= Wreck of the Surat =

1874 shipwreck in New Zealand

The three-masted ship Surat wrecked on New Year's Day 1874. It was a major event in the early history of New Zealand's Otago Region.

The Surat, a 1,000 ton iron vessel, was under charter to the New Zealand Shipping Company and was carrying emigrants and their belongings from Gravesend, England to Dunedin, New Zealand. She left Gravesend on 28 September 1873, with a crew of 37 under the command of Captain Johnson, carrying 271 passengers and 980 tons of cargo, among it railway iron and equipment for a woollen factory. It was not the Surats first trip to New Zealand; she had previously carried British emigrants several occasions since the mid 1860s.

==Wreck in the Catlins==
The majority of the voyage was uneventful, and the ship rounded the southern end of New Zealand's South Island on the last day of the year. At just before 10 p.m., under the command of her second mate, the ship hit a rock, raking her hull before drifting clear. The exact location of this incident is unknown, but it was certainly along the southern part of the Catlins coast, and probably close to Chasland's Mistake.
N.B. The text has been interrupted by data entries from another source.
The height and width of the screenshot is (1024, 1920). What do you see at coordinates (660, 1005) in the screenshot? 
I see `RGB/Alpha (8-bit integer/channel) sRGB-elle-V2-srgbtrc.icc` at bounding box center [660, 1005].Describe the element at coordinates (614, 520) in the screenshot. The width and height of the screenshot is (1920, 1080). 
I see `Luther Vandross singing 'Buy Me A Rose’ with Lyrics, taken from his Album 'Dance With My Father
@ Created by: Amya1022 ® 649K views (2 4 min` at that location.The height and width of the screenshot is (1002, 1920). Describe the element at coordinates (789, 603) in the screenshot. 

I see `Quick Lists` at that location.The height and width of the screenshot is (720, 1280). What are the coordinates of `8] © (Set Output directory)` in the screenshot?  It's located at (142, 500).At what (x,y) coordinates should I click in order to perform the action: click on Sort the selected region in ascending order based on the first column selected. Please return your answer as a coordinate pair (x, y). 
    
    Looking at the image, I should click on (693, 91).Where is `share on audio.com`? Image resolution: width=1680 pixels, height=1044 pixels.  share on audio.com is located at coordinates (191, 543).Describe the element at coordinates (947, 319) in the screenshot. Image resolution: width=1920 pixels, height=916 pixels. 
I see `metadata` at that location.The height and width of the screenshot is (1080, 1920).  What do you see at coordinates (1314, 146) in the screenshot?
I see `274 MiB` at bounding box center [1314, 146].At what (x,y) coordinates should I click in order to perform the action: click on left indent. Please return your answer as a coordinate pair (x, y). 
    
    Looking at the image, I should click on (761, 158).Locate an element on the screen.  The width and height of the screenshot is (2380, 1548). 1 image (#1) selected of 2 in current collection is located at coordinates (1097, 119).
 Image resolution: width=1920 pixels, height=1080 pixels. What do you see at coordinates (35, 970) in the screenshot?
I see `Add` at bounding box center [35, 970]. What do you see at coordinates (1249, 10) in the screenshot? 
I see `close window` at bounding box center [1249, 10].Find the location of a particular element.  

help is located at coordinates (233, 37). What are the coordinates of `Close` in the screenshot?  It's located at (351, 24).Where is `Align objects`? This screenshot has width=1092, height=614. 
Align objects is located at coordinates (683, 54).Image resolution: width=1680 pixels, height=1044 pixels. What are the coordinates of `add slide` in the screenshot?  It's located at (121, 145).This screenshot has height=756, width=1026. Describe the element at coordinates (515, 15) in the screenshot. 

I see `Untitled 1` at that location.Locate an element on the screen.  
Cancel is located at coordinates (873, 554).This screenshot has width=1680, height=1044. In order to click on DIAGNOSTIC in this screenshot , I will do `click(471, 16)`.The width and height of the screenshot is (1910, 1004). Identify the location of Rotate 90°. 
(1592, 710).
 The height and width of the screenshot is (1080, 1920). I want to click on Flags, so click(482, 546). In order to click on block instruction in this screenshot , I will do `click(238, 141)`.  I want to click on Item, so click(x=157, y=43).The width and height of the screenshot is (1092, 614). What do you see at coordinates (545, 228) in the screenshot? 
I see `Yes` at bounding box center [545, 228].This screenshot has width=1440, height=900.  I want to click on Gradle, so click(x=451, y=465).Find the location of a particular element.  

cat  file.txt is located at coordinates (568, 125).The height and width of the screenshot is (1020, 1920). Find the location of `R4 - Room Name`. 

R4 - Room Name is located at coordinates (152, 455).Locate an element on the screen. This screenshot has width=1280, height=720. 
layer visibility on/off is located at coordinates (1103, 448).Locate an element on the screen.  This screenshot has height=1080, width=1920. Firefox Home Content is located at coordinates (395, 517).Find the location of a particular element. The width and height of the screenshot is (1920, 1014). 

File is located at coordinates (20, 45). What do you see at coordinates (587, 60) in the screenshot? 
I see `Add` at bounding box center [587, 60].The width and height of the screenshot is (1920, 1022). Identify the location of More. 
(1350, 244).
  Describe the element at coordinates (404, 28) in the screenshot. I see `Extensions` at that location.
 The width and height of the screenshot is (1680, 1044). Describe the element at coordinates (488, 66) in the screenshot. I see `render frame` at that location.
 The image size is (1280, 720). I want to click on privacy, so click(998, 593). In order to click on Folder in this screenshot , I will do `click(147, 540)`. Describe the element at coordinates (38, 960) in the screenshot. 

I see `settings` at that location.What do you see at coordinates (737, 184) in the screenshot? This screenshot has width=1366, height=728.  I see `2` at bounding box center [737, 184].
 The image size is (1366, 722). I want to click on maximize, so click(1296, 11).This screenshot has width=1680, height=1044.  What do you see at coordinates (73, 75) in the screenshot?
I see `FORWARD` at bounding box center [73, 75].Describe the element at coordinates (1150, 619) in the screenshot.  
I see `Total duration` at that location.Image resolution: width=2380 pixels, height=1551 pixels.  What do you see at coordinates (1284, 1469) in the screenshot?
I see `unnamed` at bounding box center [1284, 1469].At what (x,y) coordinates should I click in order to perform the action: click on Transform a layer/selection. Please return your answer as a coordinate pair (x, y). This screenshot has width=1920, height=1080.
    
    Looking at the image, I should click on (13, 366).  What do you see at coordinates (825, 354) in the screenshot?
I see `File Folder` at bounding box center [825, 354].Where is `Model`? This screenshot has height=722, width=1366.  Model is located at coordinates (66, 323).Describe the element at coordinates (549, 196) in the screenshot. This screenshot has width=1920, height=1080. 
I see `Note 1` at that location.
A check at the time found that the hull was sound and there was no leak. During the night, however, a weakened section of hull broke through, and the pumps had to be manned.

At daylight, the steamer Wanganui was sighted and offered help, but Captain Johnson — according to many accounts in a state of heavy intoxication — made it clear in no uncertain terms that help was not needed. Several of the passengers protested and attempted to contact the Wanganui, but Johnson produced a revolver and threatened to shoot anyone defying his command. The captain did respond in part to the passengers' fears, anchoring the ship in Jack's Bay and allowing passengers to land. About half the passengers were landed before it was discovered that the ship was in danger of foundering. At this point, the anchor was raised and the Surat continued north to the mouth of the Catlins River, where she was deliberately beached in the sandy bay now called Surat Bay and formerly known as Forsyth's Bay. All the remaining passengers and crew landed safely, with the help of the Port Molyneux harbourmaster, Captain C. E. Hayward,

==Aftermath==
Once news of the wreck reached Dunedin, the harbourmaster at the city's port, Port Chalmers, enlisted the help of a French warship, the Vire, which was anchored at the port. Under the command of its captain, Jacquemart, the ship travelled south to the scene of the wreck. With the help of the steamer Wallabi (or Wallabie), which had arrived from Bluff, the Surats passengers were safely delivered to Dunedin.

All of the emigrants' belongings were left in the watery hulk, as was the ship's other cargo. The ship's wreck — including its cargo — was later sold at auction, but by that time, the settlers' possessions were damaged beyond repair, and they had to rely on an emergency fund set up by the residents of Dunedin. The ship's carved figurehead later became the property of Dunedin's Toitu Otago Settlers Museum.

The inquiry into the wreck held that Captain Johnson and his officers were accountable for the wreck. Both the Captain and second mate had their certificates cancelled, and Johnson was further sentenced to two months' imprisonment.